Task goal: Everything in the listing below except the pictures should be reproduced exactly.

Records to process:

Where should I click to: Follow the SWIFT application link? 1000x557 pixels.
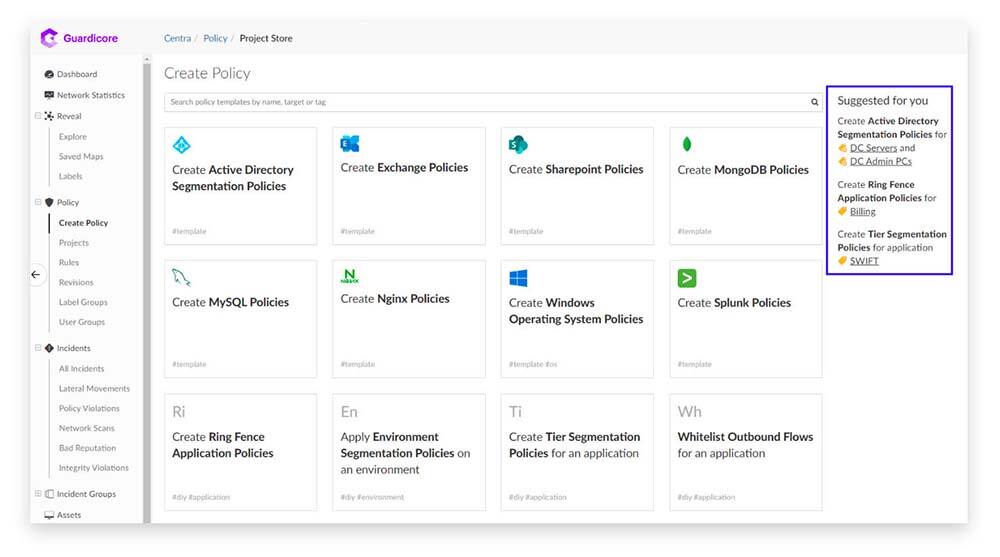pyautogui.click(x=864, y=261)
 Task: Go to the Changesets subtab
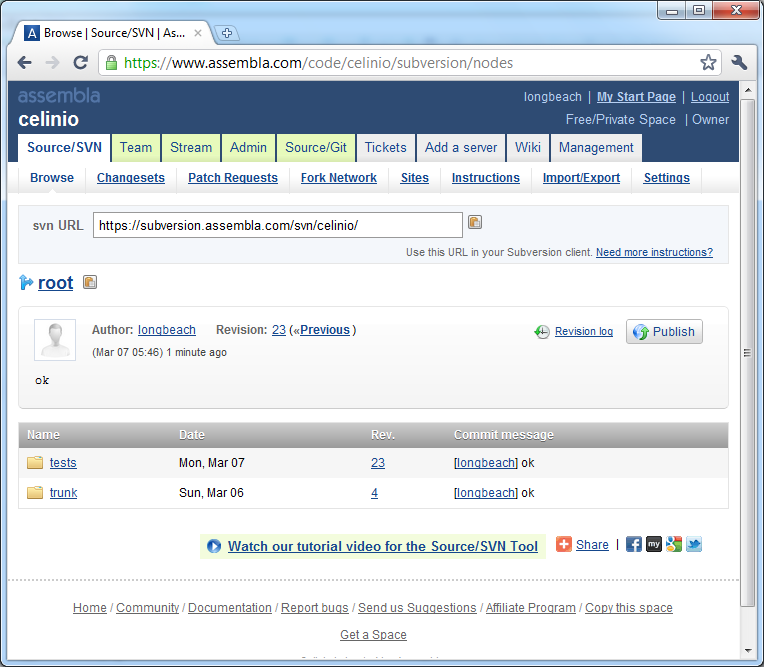pyautogui.click(x=131, y=178)
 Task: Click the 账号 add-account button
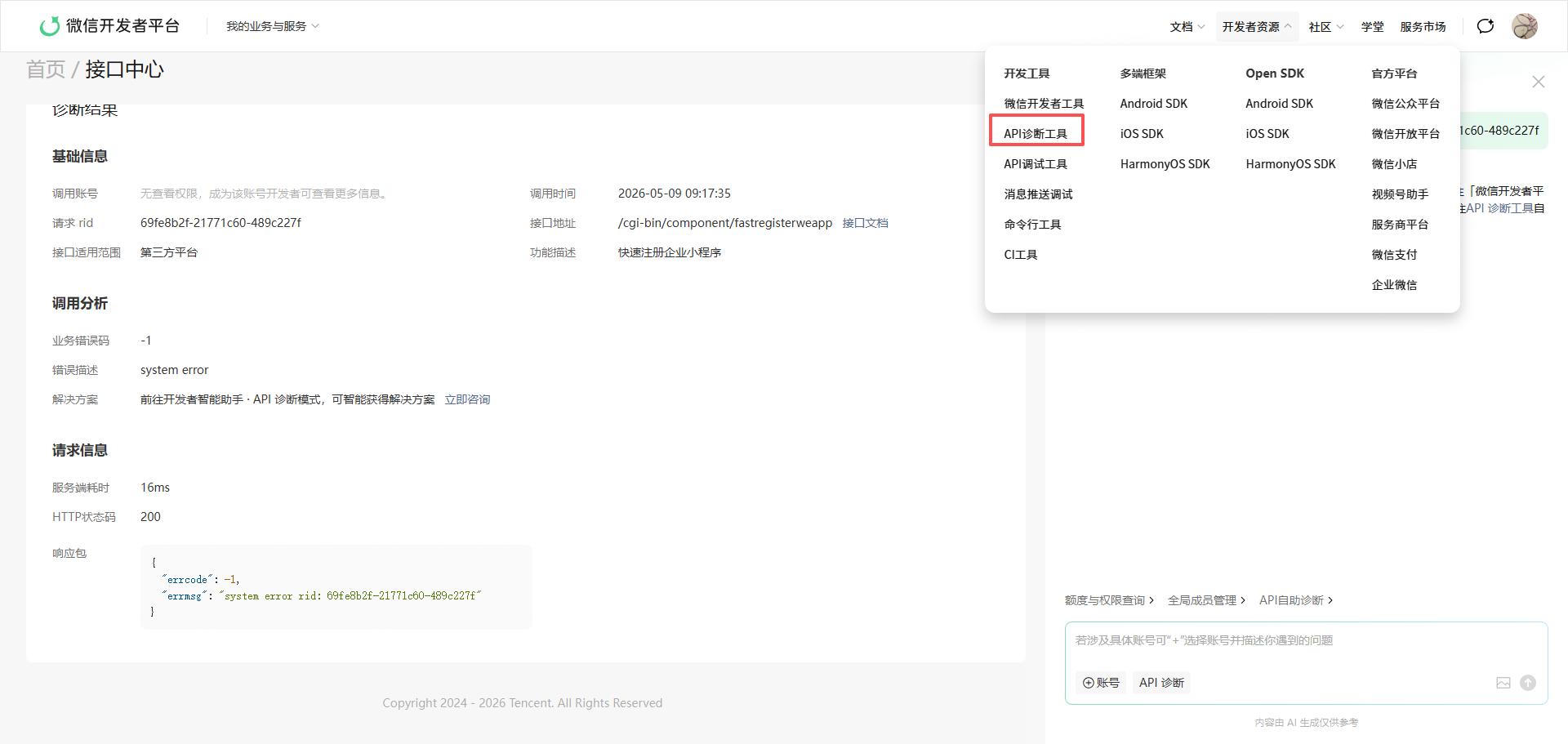(1101, 683)
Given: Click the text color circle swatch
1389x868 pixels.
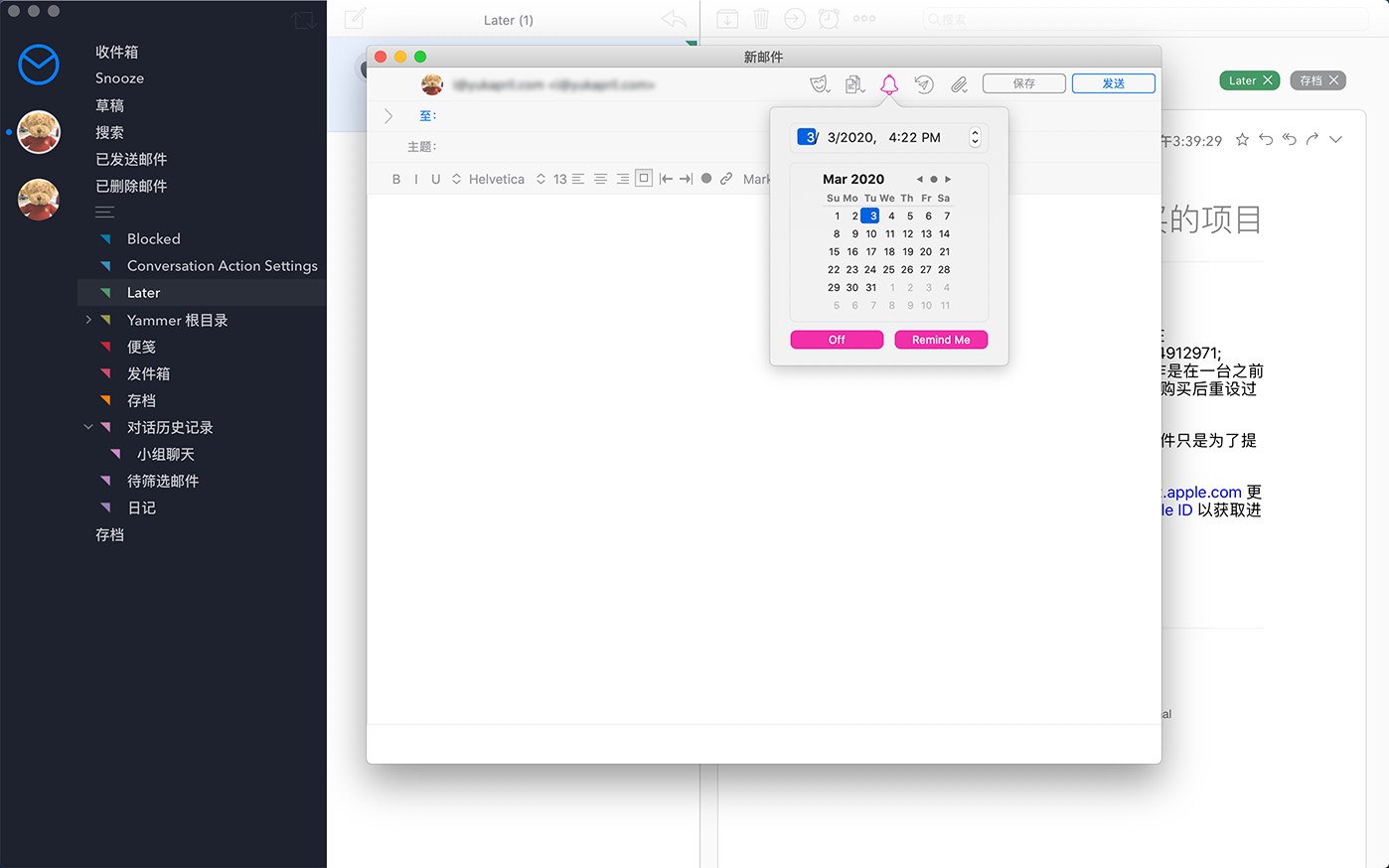Looking at the screenshot, I should point(706,179).
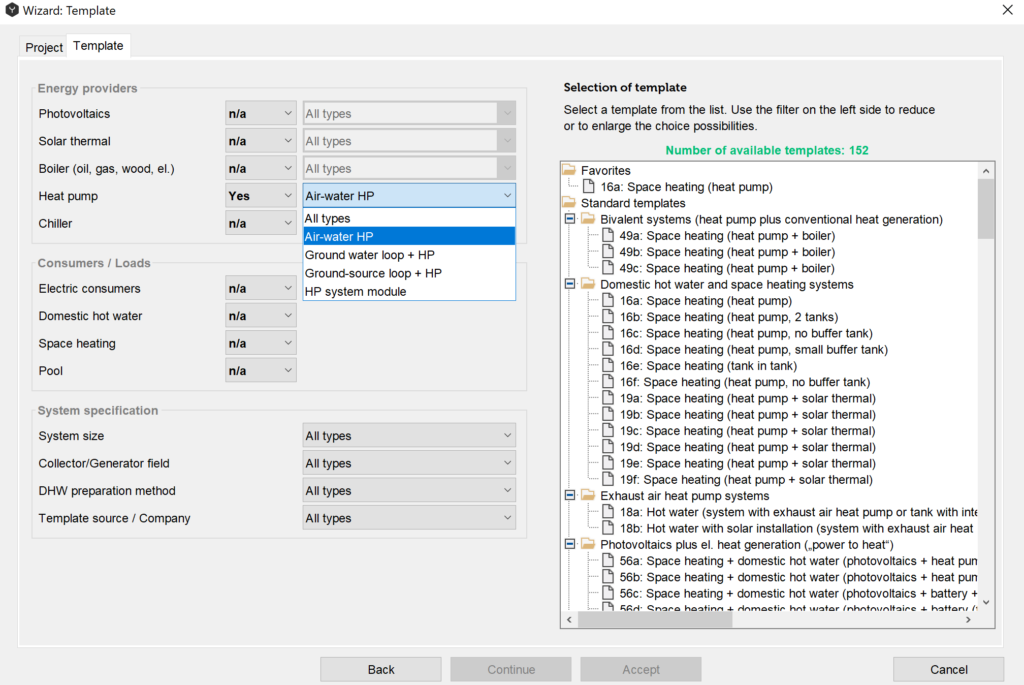This screenshot has width=1024, height=685.
Task: Click document icon of template 18a
Action: point(608,512)
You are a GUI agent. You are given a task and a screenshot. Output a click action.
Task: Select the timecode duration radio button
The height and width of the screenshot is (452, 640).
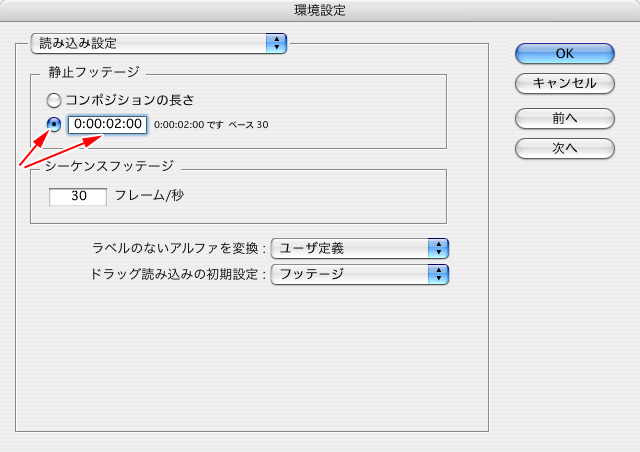point(55,124)
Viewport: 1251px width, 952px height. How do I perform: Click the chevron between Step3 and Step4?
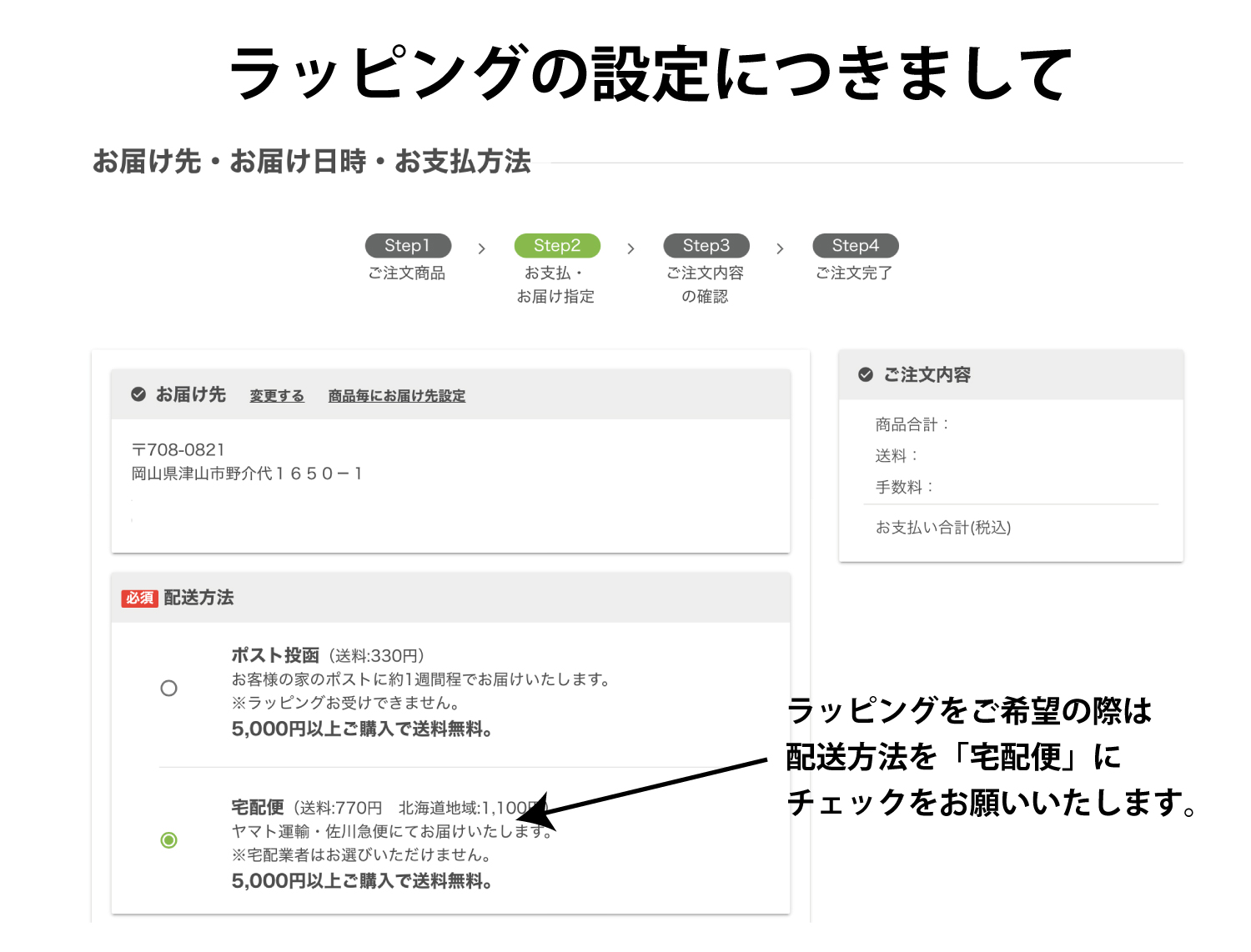click(x=780, y=248)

Exercise solution:
Where should I click to: Follow the SWIFT application link? 1000x557 pixels.
pyautogui.click(x=864, y=261)
 Task: Go to the Changesets subtab
pyautogui.click(x=131, y=178)
 Task: Click the 账号 add-account button
(1101, 683)
Given: Click the text color circle swatch
1389x868 pixels.
Looking at the screenshot, I should point(706,179).
This screenshot has width=1024, height=685.
Task: Click document icon of template 18a
Action: point(608,512)
You are a GUI agent. You are given a task and a screenshot. Output a click action.
Task: Select the timecode duration radio button
The height and width of the screenshot is (452, 640).
point(55,124)
Viewport: 1251px width, 952px height. How do I perform: Click the chevron between Step3 and Step4?
click(x=780, y=248)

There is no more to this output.